Task item
When the line containing "[Trust And Familiarity" appears in the entries below, begin printing there and stop after the line containing "[Share on Facebook] (33, 216)"; print each of those lines exactly and no other line.

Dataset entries

┌──

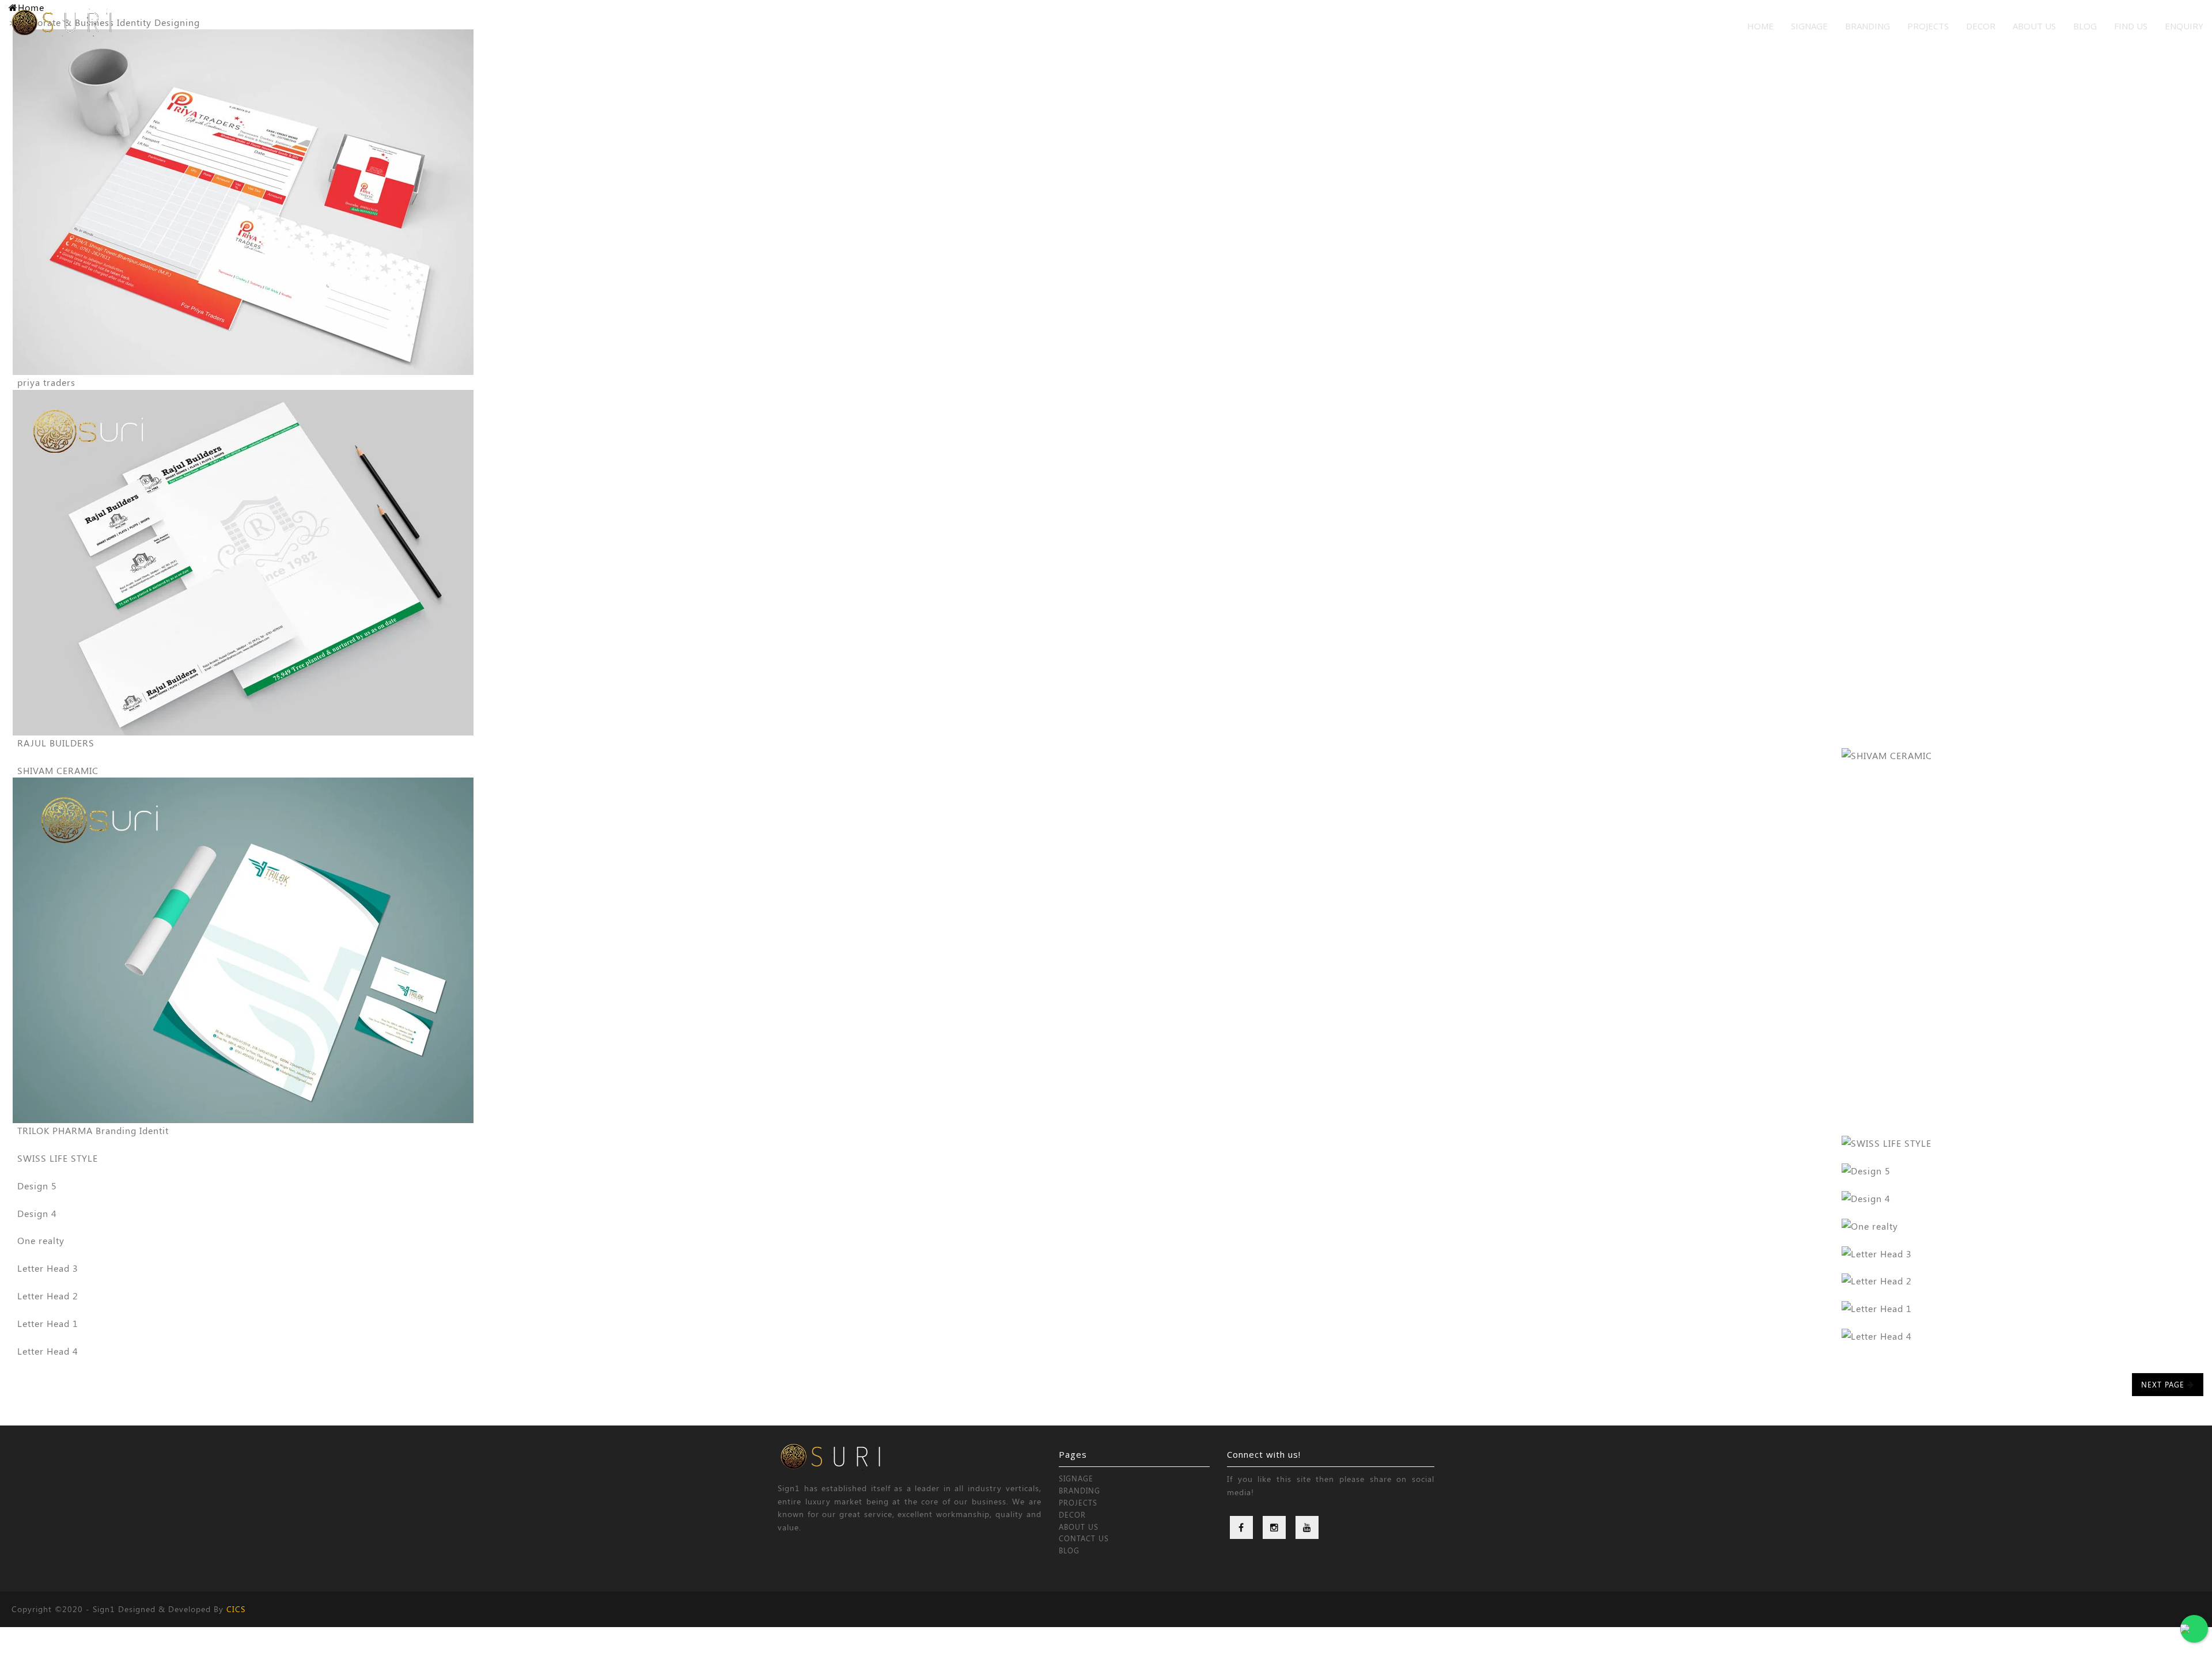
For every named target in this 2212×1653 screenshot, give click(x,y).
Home (1760, 26)
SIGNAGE (1809, 26)
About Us (2034, 26)
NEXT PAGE (2164, 1384)
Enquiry (2184, 26)
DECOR (1980, 26)
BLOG (1069, 1550)
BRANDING (1867, 26)
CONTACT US (1084, 1538)
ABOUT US (1079, 1526)
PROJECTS (1928, 26)
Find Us (2130, 26)
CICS (235, 1608)
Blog (2085, 26)
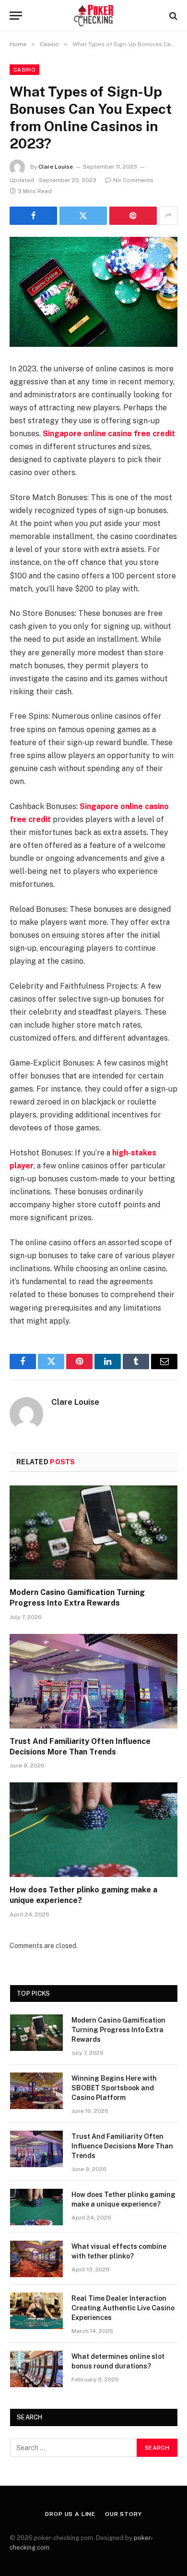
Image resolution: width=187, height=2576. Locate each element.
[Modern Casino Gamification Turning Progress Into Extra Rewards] (93, 1532)
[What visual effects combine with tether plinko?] (36, 2259)
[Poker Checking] (94, 15)
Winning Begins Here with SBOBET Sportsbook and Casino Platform (114, 2087)
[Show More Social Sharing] (168, 216)
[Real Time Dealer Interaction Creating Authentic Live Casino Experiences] (36, 2311)
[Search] (172, 15)
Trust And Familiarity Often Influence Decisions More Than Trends (122, 2146)
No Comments (133, 180)
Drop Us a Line (70, 2514)
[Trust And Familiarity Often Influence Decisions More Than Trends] (93, 1681)
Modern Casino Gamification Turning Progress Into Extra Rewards (118, 2029)
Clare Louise (55, 166)
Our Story (123, 2514)
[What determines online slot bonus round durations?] (36, 2369)
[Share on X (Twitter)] (83, 216)
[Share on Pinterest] (133, 216)
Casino (24, 70)
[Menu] (16, 15)
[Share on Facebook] (33, 216)
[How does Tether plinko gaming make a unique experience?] (93, 1829)
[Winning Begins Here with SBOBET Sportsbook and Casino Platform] (36, 2091)
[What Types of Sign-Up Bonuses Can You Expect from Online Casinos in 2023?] (93, 292)
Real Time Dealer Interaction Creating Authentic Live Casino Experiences (123, 2307)
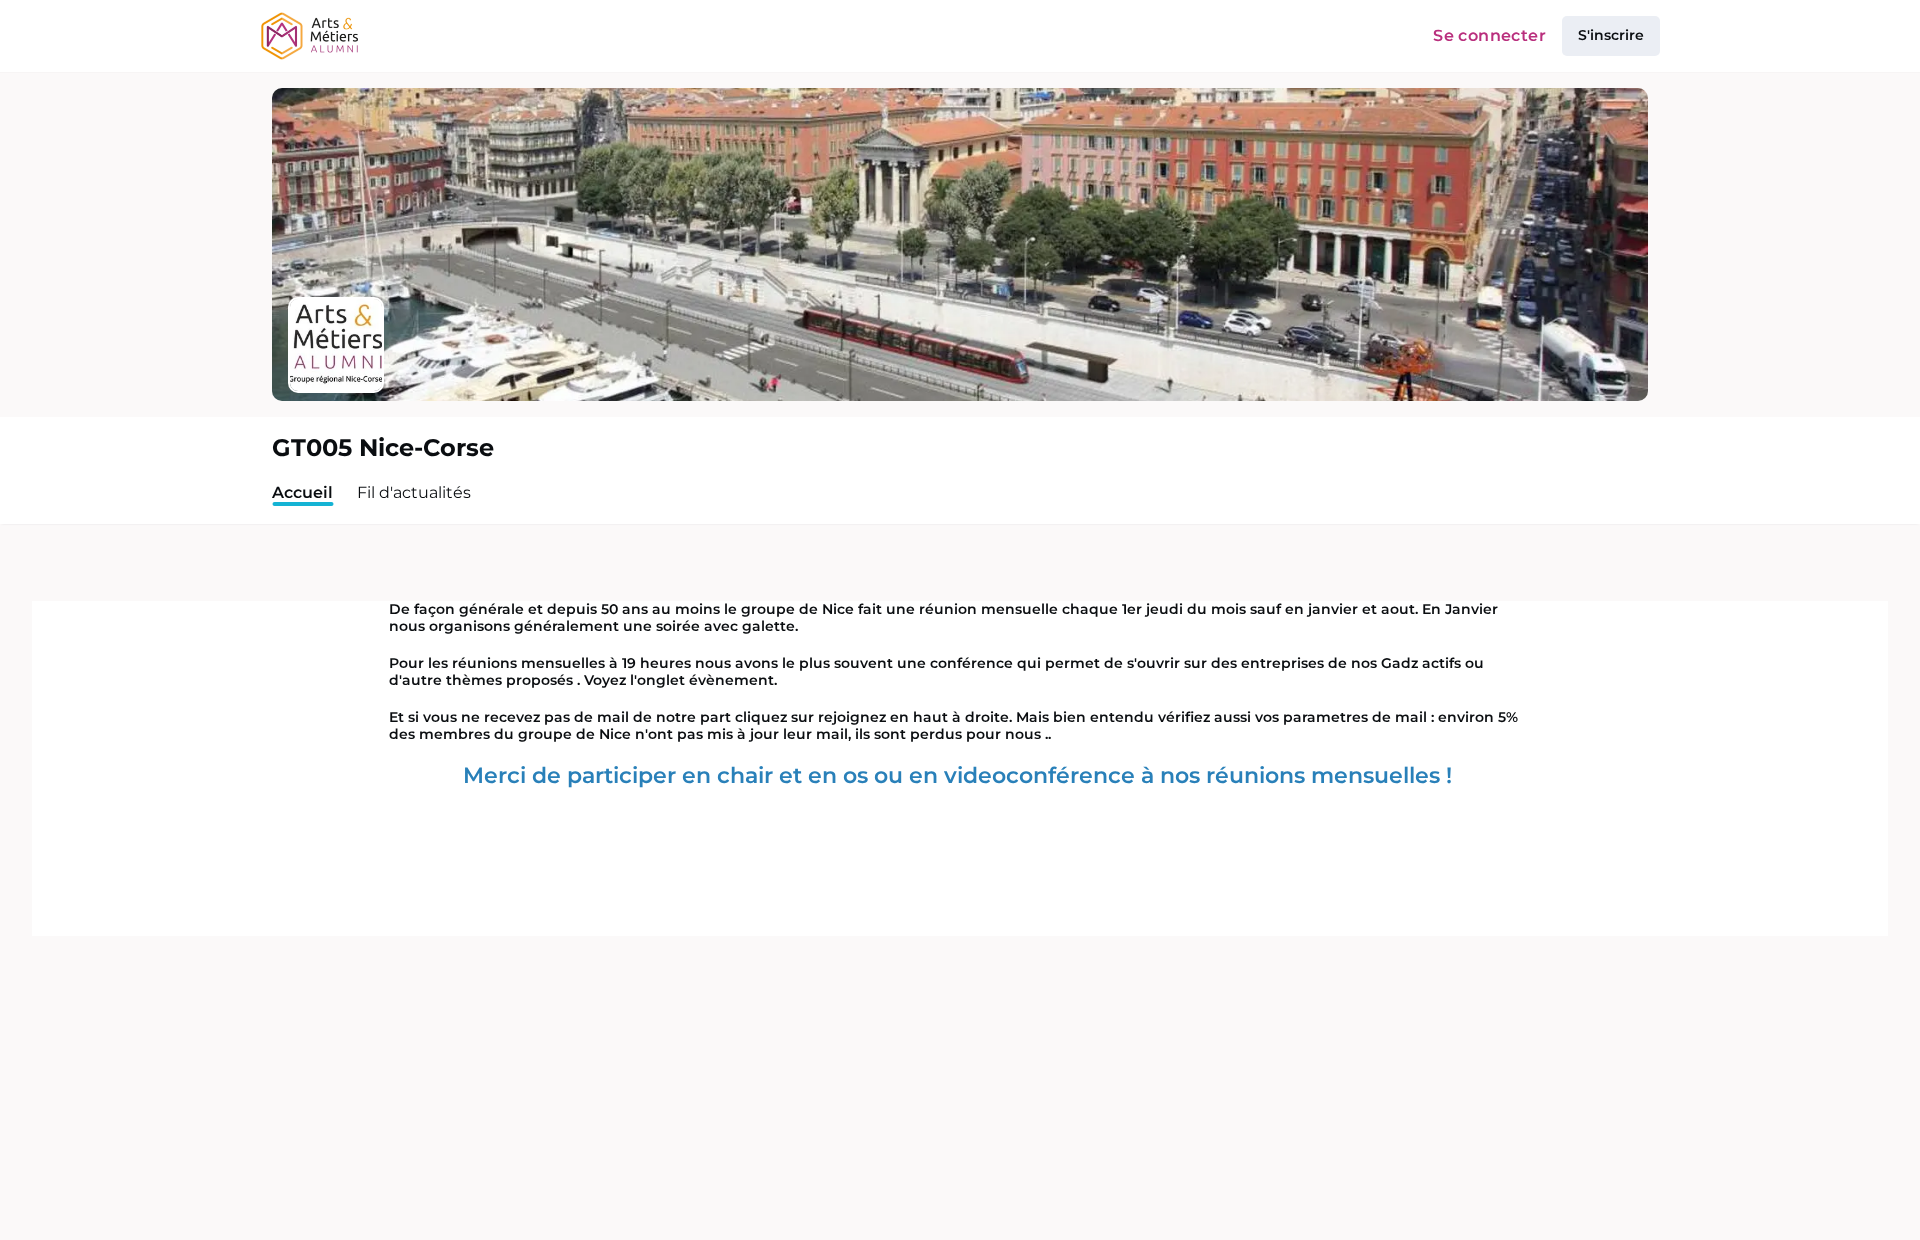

└──

Your response
[Trust And Familiarity Often Influence Decisions More Than Trends] (93, 1681)
Modern Casino Gamification Turning Progress Into Extra Rewards (118, 2029)
Clare Louise (55, 166)
Our Story (123, 2514)
[What determines online slot bonus round durations?] (36, 2369)
[Share on X (Twitter)] (83, 216)
[Share on Pinterest] (133, 216)
Casino (24, 70)
[Menu] (16, 15)
[Share on Facebook] (33, 216)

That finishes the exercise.